![]() |
Kisah Teladan, Nyala Api di Kubur Sang Saudara/Ai |
Suaratebo.net - Kisah ini sering diriwayatkan sebagai pelajaran untuk orang-orang yang melalaikan waktu salat, dan meskipun validitas sanad (rantai periwayatan) historisnya tidak seketat hadis Nabi, kisahnya tersebar luas di kalangan ulama dan masyarakat sebagai peringatan (Lihat sumber teladan dari Syaikh Abu Al-Laits As-Samarqandi, salah seorang ulama fiqih dan ahli hadis).
Inti Cerita
Seorang pria saleh baru saja selesai menguburkan jenazah saudara perempuannya. Setelah kembali ke rumah, ia menyadari bahwa kantong uangnya (atau dompetnya) telah hilang. Ia menduga kantong itu terjatuh saat prosesi pemakaman.
Pria itu segera kembali ke kuburan saudara perempuannya dan mulai menggali di sekitar makam untuk mencari kantong uangnya. Saat ia menggali, betapa terkejutnya ia ketika melihat nyala api berkobar di dalam kubur saudaranya. Ia segera ketakutan dan bergegas menimbun kembali kuburan itu.

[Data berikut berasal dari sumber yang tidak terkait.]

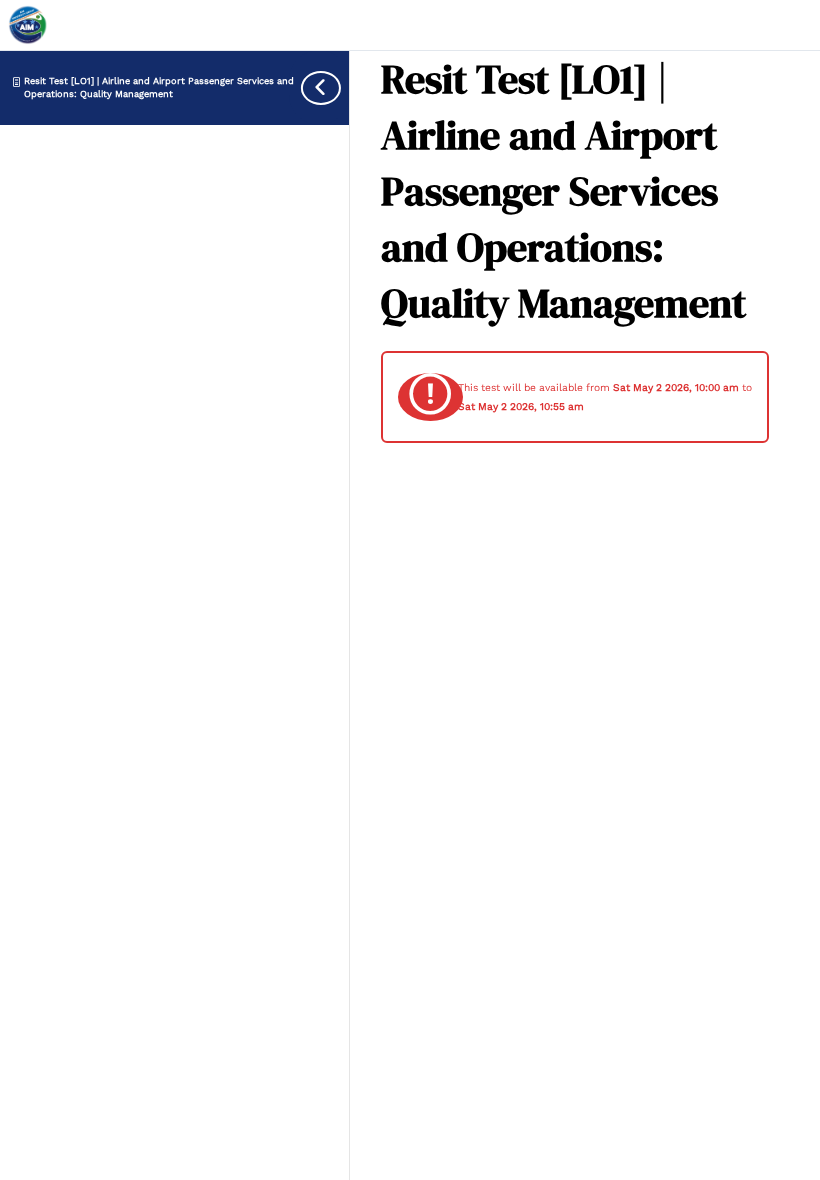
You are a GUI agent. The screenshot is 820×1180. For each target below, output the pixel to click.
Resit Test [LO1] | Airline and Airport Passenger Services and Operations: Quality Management (159, 86)
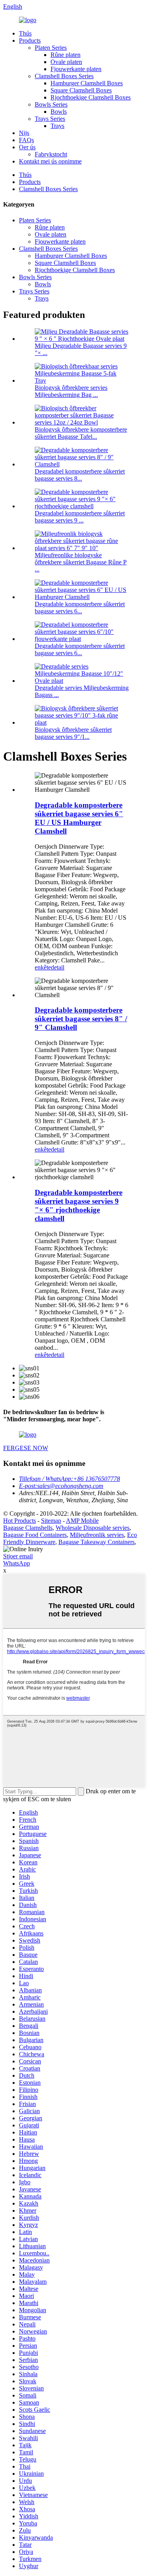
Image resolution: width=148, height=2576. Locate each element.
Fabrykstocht (51, 154)
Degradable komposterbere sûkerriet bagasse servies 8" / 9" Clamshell (81, 1019)
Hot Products (19, 1520)
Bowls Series (51, 104)
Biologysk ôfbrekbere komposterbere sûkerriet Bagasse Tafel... (81, 433)
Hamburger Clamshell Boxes (87, 83)
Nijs (24, 133)
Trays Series (50, 118)
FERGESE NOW (25, 1448)
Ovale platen (66, 61)
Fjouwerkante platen (76, 69)
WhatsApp (16, 1563)
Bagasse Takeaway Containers (96, 1542)
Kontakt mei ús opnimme (50, 161)
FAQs (26, 140)
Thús (25, 33)
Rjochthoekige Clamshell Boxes (91, 97)
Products (30, 40)
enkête (43, 967)
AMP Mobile (82, 1520)
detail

Dengan hati yang hancur dan air mata, ia pulang dan bertanya kepada ibunya mengenai amalan saudara perempuannya semasa hidup:
"Wahai Ibu, beritahukan kepadaku, amalan apakah yang dilakukan saudara perempuanku? Aku melihat api berkobar di dalam kuburnya!"
Ibunya menjawab:
"Wahai anakku, almarhumah adalah seorang yang shalihah, dia selalu berpuasa, tidak pernah meninggalkan salatnya, selalu bersedekah, dan rajin membaca Al-Qur'an. Hanya saja... dia sering menunda salatnya hingga akhir waktu."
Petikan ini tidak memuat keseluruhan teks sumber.